Data supplied:
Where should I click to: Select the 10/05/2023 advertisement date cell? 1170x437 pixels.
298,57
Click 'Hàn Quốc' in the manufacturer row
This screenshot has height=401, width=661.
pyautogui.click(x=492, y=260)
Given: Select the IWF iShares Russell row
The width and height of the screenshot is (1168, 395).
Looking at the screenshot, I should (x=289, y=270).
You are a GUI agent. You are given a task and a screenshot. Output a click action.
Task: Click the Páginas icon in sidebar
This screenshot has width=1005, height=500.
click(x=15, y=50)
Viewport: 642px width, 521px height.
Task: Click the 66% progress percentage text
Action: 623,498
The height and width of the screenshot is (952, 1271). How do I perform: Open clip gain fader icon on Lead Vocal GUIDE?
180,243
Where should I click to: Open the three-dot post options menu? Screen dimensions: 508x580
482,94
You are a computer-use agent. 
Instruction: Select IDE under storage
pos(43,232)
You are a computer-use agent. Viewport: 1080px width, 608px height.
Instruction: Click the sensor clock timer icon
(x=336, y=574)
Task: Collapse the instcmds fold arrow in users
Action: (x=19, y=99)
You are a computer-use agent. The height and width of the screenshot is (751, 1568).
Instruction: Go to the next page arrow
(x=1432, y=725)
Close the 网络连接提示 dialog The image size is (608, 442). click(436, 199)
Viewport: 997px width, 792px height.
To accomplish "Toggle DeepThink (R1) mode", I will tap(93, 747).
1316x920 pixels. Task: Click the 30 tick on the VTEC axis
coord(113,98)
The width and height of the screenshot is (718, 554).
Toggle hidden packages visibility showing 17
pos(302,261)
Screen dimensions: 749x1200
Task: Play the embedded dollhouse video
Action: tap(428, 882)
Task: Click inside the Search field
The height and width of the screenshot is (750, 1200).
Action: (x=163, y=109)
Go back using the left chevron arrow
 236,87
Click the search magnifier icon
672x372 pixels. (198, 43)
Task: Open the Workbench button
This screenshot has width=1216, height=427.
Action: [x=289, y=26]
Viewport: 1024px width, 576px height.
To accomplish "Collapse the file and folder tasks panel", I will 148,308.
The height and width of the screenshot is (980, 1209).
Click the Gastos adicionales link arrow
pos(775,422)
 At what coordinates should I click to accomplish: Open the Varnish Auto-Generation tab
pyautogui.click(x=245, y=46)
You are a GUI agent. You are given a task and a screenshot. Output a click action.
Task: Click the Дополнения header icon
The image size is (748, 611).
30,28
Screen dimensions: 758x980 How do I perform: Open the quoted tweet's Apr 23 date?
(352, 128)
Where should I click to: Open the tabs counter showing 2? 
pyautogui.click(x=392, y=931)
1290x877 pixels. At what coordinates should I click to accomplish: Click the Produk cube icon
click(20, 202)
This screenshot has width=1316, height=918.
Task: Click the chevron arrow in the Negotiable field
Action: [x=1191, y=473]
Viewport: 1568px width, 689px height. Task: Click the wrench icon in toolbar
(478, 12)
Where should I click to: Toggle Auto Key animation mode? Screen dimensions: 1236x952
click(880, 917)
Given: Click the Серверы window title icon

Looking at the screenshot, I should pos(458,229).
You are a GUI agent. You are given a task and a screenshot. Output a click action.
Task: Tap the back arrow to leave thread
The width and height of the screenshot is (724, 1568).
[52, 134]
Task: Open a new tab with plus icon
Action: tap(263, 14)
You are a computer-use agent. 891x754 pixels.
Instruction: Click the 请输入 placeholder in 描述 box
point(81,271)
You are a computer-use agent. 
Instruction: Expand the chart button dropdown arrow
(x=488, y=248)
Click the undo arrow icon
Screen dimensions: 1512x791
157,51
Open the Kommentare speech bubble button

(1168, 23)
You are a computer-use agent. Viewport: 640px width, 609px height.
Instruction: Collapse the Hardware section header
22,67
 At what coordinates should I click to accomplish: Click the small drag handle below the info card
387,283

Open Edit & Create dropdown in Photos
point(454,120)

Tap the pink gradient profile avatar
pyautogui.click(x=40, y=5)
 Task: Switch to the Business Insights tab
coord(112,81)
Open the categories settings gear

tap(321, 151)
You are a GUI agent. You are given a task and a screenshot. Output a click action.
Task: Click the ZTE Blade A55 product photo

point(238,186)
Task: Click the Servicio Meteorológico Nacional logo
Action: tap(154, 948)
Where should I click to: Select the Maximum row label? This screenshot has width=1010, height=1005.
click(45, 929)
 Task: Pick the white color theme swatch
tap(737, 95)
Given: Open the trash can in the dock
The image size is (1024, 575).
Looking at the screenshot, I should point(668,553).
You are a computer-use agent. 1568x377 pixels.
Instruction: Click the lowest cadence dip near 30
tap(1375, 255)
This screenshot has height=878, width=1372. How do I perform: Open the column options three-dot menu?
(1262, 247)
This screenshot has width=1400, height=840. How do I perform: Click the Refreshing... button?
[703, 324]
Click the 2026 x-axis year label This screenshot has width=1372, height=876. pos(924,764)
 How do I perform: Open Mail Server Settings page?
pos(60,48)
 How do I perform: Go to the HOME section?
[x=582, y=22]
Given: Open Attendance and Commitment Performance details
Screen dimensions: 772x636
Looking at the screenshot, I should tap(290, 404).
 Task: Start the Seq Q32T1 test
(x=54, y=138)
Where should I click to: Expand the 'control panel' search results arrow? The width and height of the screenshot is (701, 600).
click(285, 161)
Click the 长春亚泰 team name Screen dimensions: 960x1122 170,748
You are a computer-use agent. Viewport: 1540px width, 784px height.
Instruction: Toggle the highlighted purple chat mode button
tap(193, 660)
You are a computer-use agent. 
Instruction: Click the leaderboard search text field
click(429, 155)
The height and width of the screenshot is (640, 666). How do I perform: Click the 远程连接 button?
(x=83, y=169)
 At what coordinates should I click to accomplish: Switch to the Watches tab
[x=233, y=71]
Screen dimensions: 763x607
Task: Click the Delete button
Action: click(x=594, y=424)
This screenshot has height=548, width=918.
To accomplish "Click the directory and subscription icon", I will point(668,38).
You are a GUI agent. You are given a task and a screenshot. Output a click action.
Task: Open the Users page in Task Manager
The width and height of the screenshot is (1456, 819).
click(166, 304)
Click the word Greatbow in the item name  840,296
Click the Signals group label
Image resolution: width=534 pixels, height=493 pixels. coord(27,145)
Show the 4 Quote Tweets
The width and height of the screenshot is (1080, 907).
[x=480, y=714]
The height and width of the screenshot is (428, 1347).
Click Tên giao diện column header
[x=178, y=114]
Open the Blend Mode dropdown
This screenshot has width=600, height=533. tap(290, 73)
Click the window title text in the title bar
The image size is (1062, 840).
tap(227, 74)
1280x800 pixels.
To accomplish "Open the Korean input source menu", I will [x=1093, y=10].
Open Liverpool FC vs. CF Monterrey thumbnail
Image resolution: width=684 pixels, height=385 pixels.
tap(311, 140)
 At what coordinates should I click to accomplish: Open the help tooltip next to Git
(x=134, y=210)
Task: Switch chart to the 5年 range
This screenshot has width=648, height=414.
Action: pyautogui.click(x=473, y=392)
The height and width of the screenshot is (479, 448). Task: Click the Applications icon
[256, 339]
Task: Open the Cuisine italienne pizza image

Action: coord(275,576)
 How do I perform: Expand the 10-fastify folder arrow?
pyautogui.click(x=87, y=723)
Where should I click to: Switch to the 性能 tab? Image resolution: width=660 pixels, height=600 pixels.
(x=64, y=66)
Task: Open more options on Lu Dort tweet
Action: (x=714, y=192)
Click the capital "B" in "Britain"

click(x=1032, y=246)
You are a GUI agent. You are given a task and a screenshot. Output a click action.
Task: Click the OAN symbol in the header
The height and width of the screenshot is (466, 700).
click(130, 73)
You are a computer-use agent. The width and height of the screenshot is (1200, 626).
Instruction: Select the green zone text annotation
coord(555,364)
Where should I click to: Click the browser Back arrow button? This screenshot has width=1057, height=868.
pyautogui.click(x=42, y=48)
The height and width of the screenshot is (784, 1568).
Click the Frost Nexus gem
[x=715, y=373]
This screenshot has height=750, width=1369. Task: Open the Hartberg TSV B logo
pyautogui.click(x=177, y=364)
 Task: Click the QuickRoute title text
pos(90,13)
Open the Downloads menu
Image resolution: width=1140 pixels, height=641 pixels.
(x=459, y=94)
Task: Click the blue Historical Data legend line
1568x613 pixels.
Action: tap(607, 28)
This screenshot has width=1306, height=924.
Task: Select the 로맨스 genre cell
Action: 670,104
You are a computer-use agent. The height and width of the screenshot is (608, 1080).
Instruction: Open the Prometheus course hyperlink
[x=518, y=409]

Task requirements:
Copy verbatim, from the listing above, each line from the one containing "Task: Open the Users page in Task Manager" down to the one containing "Show the 4 Quote Tweets", inclusive.

Response to the exercise:
Task: Open the Users page in Task Manager
The width and height of the screenshot is (1456, 819).
click(166, 304)
Click the word Greatbow in the item name  840,296
Click the Signals group label
Image resolution: width=534 pixels, height=493 pixels. coord(27,145)
Show the 4 Quote Tweets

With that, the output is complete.